The Best Of…Former Sen. Moss’ Advocacy Commitment Will Be Missed

           Published on February 3, 2003

            Last Wednesday evening, former U.S. Sen. Frank Moss of Utah died.

            After he received his law degree in 1937 from Washington, DC-based George Washington University, Moss briefly worked on the legal staff of the U.S. Securities and Exchange Commission.

           Throughout his legal career, he would sharpen his legal skills by working in a variety of settings.  Initially, clerking at the Utah Supreme Court, he would ultimately win an election putting him on the bench of the Salt Lake City Municipal Court in 1940.

         During the World War II, he would serve on the Judge Advocate General’s staff of the U.S. Armory Corps in England.  After the war, Moss would be elected in 1950, reelected in 1954, to serve as Salt Lake County attorney.

         Two years after his unsuccessful bid for Utah Governor, in 1956, Moss would run for Senate and win, by less than 40 percent of the vote.

         Obituaries in newspapers stated that the liberal three-term Senate Democrat was best known for his environmental work that included the establishment of national parks and recreational areas in Utah.  Moss was also recognized for drafting a series of bill protecting consumers, ranging from mandating labeling on cigarette packages about the health hazards of smoking, banning cigarette advertising on radio and television, to developing minimum safety requirements for automobiles.

           But for me and many of my colleagues in the field of aging, we will always remember Moss as being a true advocate for the nation’s elderly.

           Moss worked closely with President Kennedy, Vice President Lyndon Johnson, who would later become President, Hubert Humphrey and Claude Pepper getting Medicare and Medicaid enacted into law.

          Moreover, Moss will always be remembered for being the driving force behind the establishment of the Senate Special Committee on Aging in 1961.

          He also played a major role in establishing the House Committee on Aging with the late Rep. Claude Pepper.  The two special committees would later put the spotlight on aging policy issues, generating both the public and political will to bring about the needed policy changes.

          Throughout his Senate Career, in addition to authoring legislation that would require federal minimum standards for nursing homes and helping to create  the Medicare and Medicaid home health care benefits. Moss held the first hearing on hospice care and introduced legislation authorizing payment for hospice care.

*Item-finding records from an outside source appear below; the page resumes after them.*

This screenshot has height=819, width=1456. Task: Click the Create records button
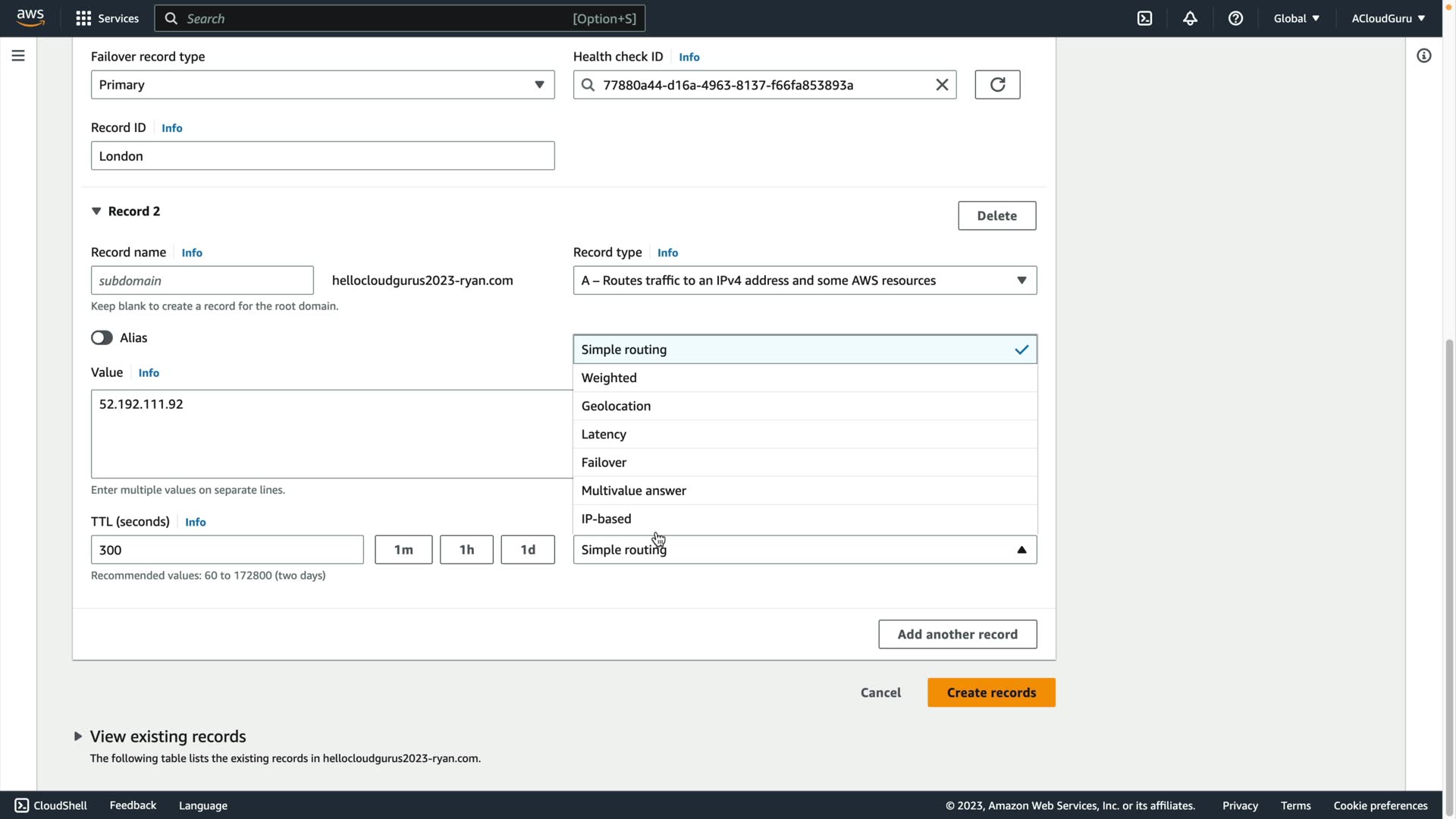[x=990, y=692]

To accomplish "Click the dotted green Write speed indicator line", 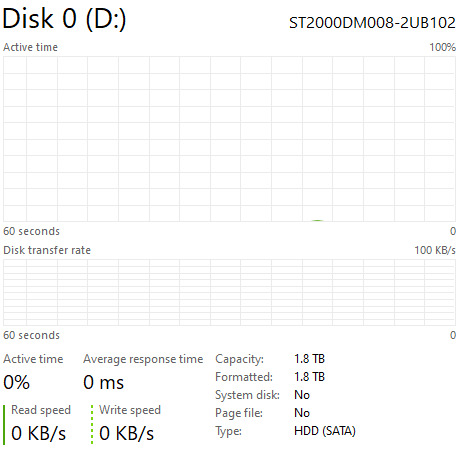I will [92, 424].
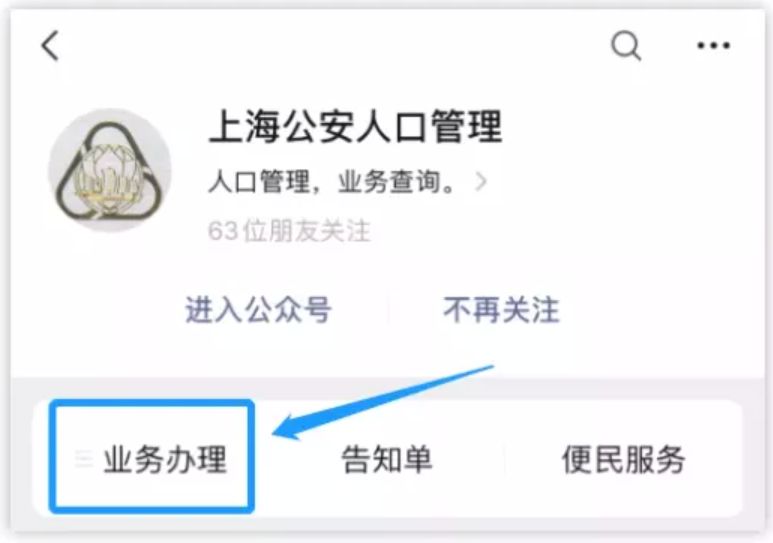Click the gray strip above the bottom menu
773x543 pixels.
(x=386, y=389)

           More than 40 years ago, the Special Committee on Aging, chaired by Moss, began to hold a series of hearing s on nursing homes.  It became extremely clear to his committee through its hearings, generating 1,300 pages of testimony, that both nursing home standards and enforcement by state regulatory agencies varied drastically.  Moss noted that these hearings helped to shape the Medicare and Medicaid programs, and that they also lead to series of reforms in 1967.

         Ultimately, a series of 30 hearings held between 1969 and 1976 eventually lead to the publication of a 12-volume report, entitled “Nursing Home Care in the United States: Failure in Public Policy.”

        In 1977, Moss, with coauthor Val Halmandaris (who at the time was responsible for research of the Subcommittee of Long-Term Care, but now serves as executive director of the National Association of Home Care) wrote “Too Old, Too Sick, Too Bad: Nursing Homes in America,” detailing the plight of America’s elderly.

       More than 10 years later, in a 1998 speech to the National Council on Aging, Moss expressed his concerns that American’s elderly were losing ground from all the gains they had achieved in the late 1960s and 1970s.  Congress has yet to enact a pharmaceutical drug program to put the brakes on spiraling drug costs.  Elder abuse is still running rampant throughout the nation.  Medicare expenditures are being slashed to nursing homes, home and hospice care.

        It is now time for Congress to get serious about tackling the multitude of problems thrust upon the nation by an aging society.  Moss’ advocacy comment to the nation’s elderly will be sorely missed, and his shoes will be hard to fill.